PRIMUS on Biowulf

Quick Links

PRIMUS stands for Pedigree Reconstruction (PR) and Identification of a Maximum Unrelated Set (IMUS).

The IMUS method is an algorithm adapted from graph theory that always identifies the maximum set of unrelated individuals in any dataset, and allows weighting parameters to be utilized in unrelated sample selection. PRIMUS reads in user-generated IBD estimates and outputs the maximum possible set of unrelated individuals, given a specified threshold of relatedness. Additional information for preferential selection of individuals may also be utilized.

The PR algorithm is a method to reconstruct pedigrees within a genetic dataset. PRIMUS can verify expected pedigree structures from genetic data, and it can identify and incorporate novel, cryptic relationships into pedigrees.

References:

Jeffrey Staples, Dandi Qiao, Michael H. Cho, Edwin K. Silverman, University of Washington Center for Mendelian Genomics, Deborah A. Nickerson, and Jennifer E. Below. PRIMUS: Rapid reconstruction of pedigrees from genome-wide estimates of identity by descent. The American Journal of Human Genetics, Volume 95, Issue 5, 2014, Pages 553-564

Documentation

PRIMUS Main Site

Important Notes

Module Name: PRIMUS (see the modules page for more information)
Singlethreaded
For example data, see the environment variable, PRIMUS_TEST_DATA

Interactive job

Interactive jobs should be used for debugging, graphics, or applications that cannot be run as batch jobs.

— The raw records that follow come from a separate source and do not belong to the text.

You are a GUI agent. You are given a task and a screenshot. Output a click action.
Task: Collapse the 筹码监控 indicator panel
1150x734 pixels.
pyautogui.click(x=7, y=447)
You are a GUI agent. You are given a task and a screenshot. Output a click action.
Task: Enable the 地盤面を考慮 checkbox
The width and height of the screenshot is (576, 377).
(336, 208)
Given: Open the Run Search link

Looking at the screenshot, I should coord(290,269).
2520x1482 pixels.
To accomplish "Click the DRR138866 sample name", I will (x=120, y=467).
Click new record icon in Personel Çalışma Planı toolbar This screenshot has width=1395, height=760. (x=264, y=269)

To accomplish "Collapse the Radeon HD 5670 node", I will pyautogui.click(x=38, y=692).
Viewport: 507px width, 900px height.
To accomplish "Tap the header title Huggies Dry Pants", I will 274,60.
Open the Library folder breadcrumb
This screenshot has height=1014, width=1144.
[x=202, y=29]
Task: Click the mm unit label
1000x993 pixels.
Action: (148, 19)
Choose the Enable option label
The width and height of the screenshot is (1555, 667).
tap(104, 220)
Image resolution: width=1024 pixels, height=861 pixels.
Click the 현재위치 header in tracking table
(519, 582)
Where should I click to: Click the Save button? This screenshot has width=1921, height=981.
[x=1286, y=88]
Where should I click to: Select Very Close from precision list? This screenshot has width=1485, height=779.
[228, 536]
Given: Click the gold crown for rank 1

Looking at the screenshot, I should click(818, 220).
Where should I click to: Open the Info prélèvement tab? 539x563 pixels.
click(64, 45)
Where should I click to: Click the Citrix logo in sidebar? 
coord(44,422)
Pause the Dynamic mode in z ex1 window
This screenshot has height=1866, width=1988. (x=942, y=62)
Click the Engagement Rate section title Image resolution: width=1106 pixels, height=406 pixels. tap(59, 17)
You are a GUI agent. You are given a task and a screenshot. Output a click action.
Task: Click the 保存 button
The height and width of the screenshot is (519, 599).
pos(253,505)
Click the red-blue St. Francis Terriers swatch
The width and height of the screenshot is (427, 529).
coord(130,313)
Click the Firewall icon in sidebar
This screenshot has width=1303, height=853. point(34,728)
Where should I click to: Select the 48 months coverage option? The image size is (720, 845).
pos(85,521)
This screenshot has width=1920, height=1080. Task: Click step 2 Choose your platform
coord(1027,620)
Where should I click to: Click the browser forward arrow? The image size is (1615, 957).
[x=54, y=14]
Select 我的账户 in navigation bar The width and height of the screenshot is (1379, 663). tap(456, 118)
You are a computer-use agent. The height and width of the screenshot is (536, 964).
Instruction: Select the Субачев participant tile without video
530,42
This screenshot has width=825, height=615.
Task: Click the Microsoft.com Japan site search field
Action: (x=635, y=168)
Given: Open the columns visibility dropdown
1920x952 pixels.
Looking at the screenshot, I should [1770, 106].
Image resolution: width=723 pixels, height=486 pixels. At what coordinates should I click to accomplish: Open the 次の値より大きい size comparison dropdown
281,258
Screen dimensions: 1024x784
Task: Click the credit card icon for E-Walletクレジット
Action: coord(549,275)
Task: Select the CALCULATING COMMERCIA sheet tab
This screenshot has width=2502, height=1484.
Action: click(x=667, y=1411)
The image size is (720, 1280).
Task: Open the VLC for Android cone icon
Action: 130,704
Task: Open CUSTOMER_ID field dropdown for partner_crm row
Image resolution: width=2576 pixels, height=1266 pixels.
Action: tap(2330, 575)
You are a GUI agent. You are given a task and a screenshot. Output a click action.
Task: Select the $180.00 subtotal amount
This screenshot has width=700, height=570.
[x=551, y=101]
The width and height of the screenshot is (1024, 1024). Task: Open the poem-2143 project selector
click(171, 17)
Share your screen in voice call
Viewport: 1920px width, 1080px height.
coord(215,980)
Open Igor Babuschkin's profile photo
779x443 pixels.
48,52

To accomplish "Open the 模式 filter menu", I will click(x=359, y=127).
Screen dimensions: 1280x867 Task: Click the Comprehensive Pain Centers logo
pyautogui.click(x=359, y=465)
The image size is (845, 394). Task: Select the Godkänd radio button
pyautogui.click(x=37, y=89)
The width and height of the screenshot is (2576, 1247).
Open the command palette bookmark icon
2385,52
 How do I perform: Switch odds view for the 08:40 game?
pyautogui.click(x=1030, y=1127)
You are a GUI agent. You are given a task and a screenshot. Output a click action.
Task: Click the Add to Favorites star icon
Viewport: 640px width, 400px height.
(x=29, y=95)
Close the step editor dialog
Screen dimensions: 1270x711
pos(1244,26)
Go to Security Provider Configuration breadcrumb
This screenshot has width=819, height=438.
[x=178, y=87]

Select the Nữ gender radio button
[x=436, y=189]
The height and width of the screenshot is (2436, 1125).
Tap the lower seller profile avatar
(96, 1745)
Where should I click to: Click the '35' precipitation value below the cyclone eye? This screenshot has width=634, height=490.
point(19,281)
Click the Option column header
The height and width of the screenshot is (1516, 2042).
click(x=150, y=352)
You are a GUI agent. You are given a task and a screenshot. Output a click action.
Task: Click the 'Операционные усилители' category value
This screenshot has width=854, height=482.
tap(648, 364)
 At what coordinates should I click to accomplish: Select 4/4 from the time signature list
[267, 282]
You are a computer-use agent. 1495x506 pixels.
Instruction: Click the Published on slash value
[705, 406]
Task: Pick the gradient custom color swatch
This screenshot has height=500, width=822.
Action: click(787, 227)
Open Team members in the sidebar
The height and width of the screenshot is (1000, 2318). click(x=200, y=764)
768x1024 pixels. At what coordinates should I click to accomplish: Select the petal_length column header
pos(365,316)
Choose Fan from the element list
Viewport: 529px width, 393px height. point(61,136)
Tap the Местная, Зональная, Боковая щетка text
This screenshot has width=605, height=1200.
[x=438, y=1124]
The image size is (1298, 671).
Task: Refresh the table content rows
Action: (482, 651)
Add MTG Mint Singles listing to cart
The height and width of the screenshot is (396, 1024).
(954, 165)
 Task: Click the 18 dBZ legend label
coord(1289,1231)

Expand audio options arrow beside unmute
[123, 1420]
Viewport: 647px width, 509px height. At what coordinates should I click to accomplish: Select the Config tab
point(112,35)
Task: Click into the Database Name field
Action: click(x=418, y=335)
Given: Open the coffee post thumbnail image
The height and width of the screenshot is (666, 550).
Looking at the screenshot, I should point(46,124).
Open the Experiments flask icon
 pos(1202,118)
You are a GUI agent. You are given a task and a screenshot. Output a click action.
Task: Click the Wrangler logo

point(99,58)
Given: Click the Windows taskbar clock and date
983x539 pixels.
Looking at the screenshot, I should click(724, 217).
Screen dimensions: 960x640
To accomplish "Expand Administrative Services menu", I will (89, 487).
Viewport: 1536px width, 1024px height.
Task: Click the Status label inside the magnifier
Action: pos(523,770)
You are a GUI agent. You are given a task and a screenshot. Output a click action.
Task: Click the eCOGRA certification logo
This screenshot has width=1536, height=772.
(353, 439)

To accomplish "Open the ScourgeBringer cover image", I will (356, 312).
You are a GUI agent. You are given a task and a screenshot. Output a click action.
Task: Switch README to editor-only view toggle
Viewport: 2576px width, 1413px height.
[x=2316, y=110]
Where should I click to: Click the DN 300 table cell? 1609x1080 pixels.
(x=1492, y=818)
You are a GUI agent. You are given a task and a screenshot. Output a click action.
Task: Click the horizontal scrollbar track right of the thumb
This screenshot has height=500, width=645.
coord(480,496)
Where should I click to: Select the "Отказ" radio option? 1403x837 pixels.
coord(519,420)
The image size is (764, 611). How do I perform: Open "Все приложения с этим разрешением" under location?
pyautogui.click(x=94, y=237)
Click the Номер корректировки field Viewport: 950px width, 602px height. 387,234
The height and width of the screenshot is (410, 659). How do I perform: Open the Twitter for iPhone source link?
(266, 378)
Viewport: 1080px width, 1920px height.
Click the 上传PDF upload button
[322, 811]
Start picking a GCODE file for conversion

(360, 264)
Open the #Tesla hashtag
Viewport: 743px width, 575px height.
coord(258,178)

Allocate an interactive session and run the program.
Sample session (user input in bold):

[user@biowulf]$ sinteractive
salloc.exe: Pending job allocation 46116226
salloc.exe: job 46116226 queued and waiting for resources
salloc.exe: job 46116226 has been allocated resources
salloc.exe: Granted job allocation 46116226
salloc.exe: Waiting for resource configuration
salloc.exe: Nodes cn3144 are ready for job

[user@cn3144 ~]$ module load PRIMUS
[+] Loading plink  2.3-alpha
[+] Loading PRIMUS  1.9.0
[user@cn3144 ~]$ cp $PRIMUS_TEST_DATA/complete.genome .
[user@cn3144 ~]$ run_PRIMUS.pl --plink complete.genome

FILES AND COLUMNS
LOG FILE: complete.genome_PRIMUS/PRIMUS_output.log
IBD file: complete.genome (FID1=1; IID1=2; FID2=3; IID2=4; IBD0=7; IBD1=8; IBD2=9; PI_HAT/RELATEDNESS=10)
Dataset results dir: complete.genome_PRIMUS
Age file: none
Sex file: none
Affection file: none
Trait weighting:
        size (size)

SETTINGS
Get PLINK IBD ESTIMATES with prePRIMUS: 0
Automatic reference population selection: 1
Verbose: 1
Relatedness threshold: 0.09375
Initial likelihood cutoff: 0.3
Max generations: none
Max generational mating gap: 0
Get max unrelated set: 1
Reconstruct pedigrees: 1
Relatedness_file: complete.genome
Threshold: 0.09375
Selection criteria are based on the following:
        size (size)

IDENTFYING FAMILY NETWORKS IN DATA
Writing network files to complete.genome_PRIMUS/
Loading data...
done.
done.

IDENTIFYING A MAXIMUM UNRELATED SET
Checking for large networks...
done.
# of family networks: 1
Writing out unrelated set
done.
Testing alternative methods...
done.
unrelated_file: complete.genome_maximum_independent_set
unrelated_set size: 6
RECONSTRUCTING complete.genome_network1
Output directory: complete.genome_PRIMUS/complete.genome_network1
Use mito non-match: 0
Use mito match: 0
Use Y non-match: 0
Use Y match: 0
Entering Resolve PC trios. # of possible pedigrees: 1
Entering Phase 1. # of possible pedigrees: 1
Entering Phase 2. # of possible pedigrees: 1
Entering Phase 3. # of possible pedigrees: 1
networks pre-prune: 1
networks post-prune: 1
Writing summary file
Writing .fam file for complete.genome_network1_1
Writing dataset Summary file complete.genome_PRIMUS/Summary_complete.genome.txt
done.
[user@cn3144 ~]$ exit
salloc.exe: Relinquishing job allocation 46116226
[user@biowulf ~]$

Batch job

Most jobs should be run as batch jobs.

Create a batch input file (e.g. PRIMUS.sh). For example:

#!/bin/bash
set -e
module load PRIMUS
run_PRIMUS.pl --plink input.genome

Submit this job using the Slurm sbatch command.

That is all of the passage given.